Le leader basque s’oppose tout aussi fermement à la ligne dure du gouvernement espagnol, qui a réprimé violemment les électeurs qui se présentaient aux urnes, en plus d’accuser de « rébellion » une série de dirigeants catalans.
«J’ai dit vendredi dernier qu’il n’est pas clair s’il y a eu ou non une déclaration d’indépendance. J’ai dit aussi que la bonne foi et le dialogue sont la base d’une négociation avec une volonté d’accord. Ceci n’existe pas dans l’État espagnol », dit-il.
Aspiration à l’égalité
Pour tenir un référendum sur l’indépendance, Inigo Urkullu soutient qu’il faut s’inspirer de la Loi sur la clarté référendaire canadienne ou de l’expérience écossaise de 2014 : accord entre les deux parties à toutes les étapes du processus référendaire, y compris sur une «majorité claire» pour les tenants du Oui et du Non.
En attendant la tenue d’un improbable référendum au Pays basque, le président Urkullu tente d’arracher davantage «d’autonomie», une « souveraineté partagée» ou même un « fédéralisme asymétrique».

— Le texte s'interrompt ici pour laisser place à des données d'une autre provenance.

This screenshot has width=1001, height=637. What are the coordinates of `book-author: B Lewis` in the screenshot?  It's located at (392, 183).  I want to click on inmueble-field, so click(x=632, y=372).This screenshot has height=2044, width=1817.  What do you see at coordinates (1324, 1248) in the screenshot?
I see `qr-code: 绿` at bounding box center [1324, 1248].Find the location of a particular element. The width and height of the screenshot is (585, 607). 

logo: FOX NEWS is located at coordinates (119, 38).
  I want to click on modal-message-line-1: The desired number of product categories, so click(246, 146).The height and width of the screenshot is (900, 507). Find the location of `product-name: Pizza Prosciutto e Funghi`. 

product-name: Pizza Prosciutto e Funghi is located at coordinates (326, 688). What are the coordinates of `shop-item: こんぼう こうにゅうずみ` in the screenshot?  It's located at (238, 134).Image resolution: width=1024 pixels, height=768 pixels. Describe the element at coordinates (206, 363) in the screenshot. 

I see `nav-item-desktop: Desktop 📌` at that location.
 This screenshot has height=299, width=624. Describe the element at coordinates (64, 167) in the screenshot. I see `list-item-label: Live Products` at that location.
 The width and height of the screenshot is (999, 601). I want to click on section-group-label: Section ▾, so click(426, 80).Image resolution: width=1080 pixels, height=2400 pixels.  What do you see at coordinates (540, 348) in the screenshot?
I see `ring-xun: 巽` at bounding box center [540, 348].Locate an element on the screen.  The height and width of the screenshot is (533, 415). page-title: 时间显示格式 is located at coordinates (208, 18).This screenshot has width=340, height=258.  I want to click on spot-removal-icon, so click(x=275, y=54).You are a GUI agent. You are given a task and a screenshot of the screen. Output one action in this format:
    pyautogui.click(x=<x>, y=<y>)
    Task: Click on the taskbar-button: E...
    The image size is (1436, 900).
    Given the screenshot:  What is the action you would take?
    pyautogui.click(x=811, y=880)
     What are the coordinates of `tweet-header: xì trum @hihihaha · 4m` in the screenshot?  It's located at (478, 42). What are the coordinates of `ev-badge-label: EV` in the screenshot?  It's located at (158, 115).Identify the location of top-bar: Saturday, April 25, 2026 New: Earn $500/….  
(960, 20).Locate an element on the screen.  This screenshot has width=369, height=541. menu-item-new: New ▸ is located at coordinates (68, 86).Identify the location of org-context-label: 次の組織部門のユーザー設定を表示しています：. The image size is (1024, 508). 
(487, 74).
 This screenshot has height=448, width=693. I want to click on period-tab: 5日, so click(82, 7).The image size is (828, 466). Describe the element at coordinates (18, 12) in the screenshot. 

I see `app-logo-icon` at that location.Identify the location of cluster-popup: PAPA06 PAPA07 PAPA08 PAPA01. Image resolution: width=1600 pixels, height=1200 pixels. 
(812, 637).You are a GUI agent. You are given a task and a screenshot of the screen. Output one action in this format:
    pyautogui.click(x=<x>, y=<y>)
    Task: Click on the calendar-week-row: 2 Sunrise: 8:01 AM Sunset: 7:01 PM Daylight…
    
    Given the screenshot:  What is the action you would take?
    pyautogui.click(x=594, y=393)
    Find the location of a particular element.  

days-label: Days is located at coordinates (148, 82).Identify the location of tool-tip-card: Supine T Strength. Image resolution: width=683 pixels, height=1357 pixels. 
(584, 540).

De quoi rappeler les cinq dernières décennies de débat constitutionnel au Québec.
«Nous aspirons à réconcilier le principe démocratique et le principe de l’égalité, a-t-il dit devant 80 convives réunis au CORIM. Nous aspirons à la reconnaissance de notre réalité nationale et à l’adoption de la plurinationalité de l’État espagnol. Nous considérons que l’issue du labyrinthe politique territorial de l’État espagnol est le modèle de la relation confédérale. La fédération est un chemin de liberté parce qu’elle naît d’un engagement entre égaux. »
Le gouvernement basque compte profiter de discussions visant à réformer l’Union européenne pour revendiquer une voix pour les «nations sans États ». Inigo Urkullu a signalé son intention à Jean-Claude Juncker, président de la Commission européenne, lors d’un entretien plus tôt cette année.
Langue et culture
D’ici là, le gouvernement basque a obtenu une autonomie fiscale qui lui permet de collecter taxes et impôts et d’assumer ses responsabilités, notamment en matière de santé, d’éducation, de lutte contre la pauvreté et de développement économique, explique le président Urkullu.
Le combat pour l’indépendance du Pays basque vise à protéger la culture de ce peuple du nord-est de l’Espagne, tout en respectant la diversité et le «vivre ensemble». Le gouvernement prône ainsi une politique d’accueil envers les réfugiés.
La promotion de la langue fait aussi partie des priorités du gouvernement. Comme la langue catalane, l’euskara était interdit sous la dictature de Franco. «À l’école, si on parlait euskara on était punis. Je l’ai vécu moi-même», dit Inigo Urkullu.
La langue connaît un regain de vie : 36 % de la population du Pays basque est désormais bilingue, dont 75% chez les jeunes, souligne le président. Le défi consiste à protéger la langue à l’ère du numérique, selon lui.
Par ailleurs, le gouvernement Couillard se prépare à signer ce mardi une entente de collaboration avec le gouvernement basque en vue d’accélérer les échanges économiques et culturels entre le Québec et cette région espagnole.
Le président basque doit rencontrer le premier ministre ainsi que des représentants du Parti québécois et de la Coalition avenir Québec, indique-t-on.